Transformer for large-scale image recognition
https://arxiv.org/pdf/20 10. 1 1929.pdf
This work "Visual Transformer" is based on the transformer model that shines brilliantly in NLP field, and deals with the tasks in the visual field. In a simple way, the author transforms the two-dimensional image data into a form similar to the sentence sequence processed in Transformer, and then uses the Transformer encoder to extract features.
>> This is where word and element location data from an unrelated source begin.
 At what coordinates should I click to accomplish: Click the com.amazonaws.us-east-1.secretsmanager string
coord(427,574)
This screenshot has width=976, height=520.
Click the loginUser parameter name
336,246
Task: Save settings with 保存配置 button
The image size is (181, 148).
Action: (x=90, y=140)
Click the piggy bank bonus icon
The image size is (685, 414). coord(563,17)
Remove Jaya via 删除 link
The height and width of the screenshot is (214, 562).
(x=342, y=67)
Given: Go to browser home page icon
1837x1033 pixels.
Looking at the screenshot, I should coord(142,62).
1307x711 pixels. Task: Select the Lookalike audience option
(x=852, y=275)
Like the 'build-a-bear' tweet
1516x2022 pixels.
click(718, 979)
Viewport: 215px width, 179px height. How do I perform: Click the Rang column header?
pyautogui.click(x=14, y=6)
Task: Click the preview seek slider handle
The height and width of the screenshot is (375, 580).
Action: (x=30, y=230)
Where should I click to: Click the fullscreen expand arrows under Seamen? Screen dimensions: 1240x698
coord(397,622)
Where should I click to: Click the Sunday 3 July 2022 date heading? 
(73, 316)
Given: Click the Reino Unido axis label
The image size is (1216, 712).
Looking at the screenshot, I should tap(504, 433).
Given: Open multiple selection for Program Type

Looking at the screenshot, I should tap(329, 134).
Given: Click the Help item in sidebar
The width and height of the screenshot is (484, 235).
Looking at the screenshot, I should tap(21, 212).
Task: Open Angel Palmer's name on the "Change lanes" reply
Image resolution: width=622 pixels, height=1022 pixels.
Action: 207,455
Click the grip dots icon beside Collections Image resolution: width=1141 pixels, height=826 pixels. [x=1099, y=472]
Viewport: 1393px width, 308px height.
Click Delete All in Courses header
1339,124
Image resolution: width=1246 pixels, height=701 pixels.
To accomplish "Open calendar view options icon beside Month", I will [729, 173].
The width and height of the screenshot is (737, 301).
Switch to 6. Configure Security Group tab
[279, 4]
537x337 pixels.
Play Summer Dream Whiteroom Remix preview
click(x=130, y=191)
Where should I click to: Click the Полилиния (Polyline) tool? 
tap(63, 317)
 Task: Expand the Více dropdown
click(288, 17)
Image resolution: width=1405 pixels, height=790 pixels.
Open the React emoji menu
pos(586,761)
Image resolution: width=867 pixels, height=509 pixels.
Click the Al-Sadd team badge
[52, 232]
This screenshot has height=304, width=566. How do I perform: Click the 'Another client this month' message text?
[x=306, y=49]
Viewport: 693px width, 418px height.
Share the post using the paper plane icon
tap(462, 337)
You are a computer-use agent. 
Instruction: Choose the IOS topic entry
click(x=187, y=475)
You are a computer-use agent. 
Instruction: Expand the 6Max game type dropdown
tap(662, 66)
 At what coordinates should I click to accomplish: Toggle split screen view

Transformer's paper is called attention is what you need. Now when it comes to attention in the field of deep learning, you may think of Transformer's self-attention mechanism. In fact, attention mechanism was originally applied to circulatory neural networks, and self-attention can be regarded as a more general version. Attention is initially a function of the intermediate hidden state in the encoder-decoder framework. Self-attention, on the other hand, does not care about the hidden state, but only about the dependence between vectors in the input sequence. Transformer gives a very concise formula.
When you see softmax, you know that you are seeking probability. V stands for numerical value and QK stands for dictionary lookup operation. But it's still abstract. If you want to understand it, you must decompose the matrix into vectors. This is a blog about visual transformers. https://jalammar.github.io/illustrated-transformer/
My understanding is that the original vector is coded three times, and then when calculating the attention result, one of the codes is only related to itself, representing the characteristics of the token, and the other two codes are used to match the codes of other vectors in the sequence to get the correlation degree between the current vector and other vectors.
The main reason why convolution is dominant in vision is the local receptive field, and the form of convolution is very suitable for image data processing. However, the receptive field of convolution is limited, and a large receptive field can only be obtained through multi-layer abstraction. Self-concern, I think, can be understood as selective weighting in global input. This process is repeated many times, which is the multi-head self-attention mechanism.
The final code is as follows:
Corresponding:
Now the input of the picture has been transformed into the form of word sequence processed by transformer through the above processing, and the final result is the features related to each patch in the picture obtained through multiple processing directly through the multi-head attention mechanism. It is equivalent to replacing convolution layer to complete feature extraction and get Z _ L.
Without convolution operation, training requires much less computational resources.
ViT can be very effective if it is pre-trained with a large number of data sets.
The performance of ViT model is better than the latest technology of the same order.
https://arxiv.org/pdf/2 103. 14030.pdf
Unlike adding an absolute position code to an input sequence in ViT, swinTransformer uses a relative position offset, which is added to the query operation inside attention. The paper has done experiments, and if the two methods are used at the same time, the performance will decline.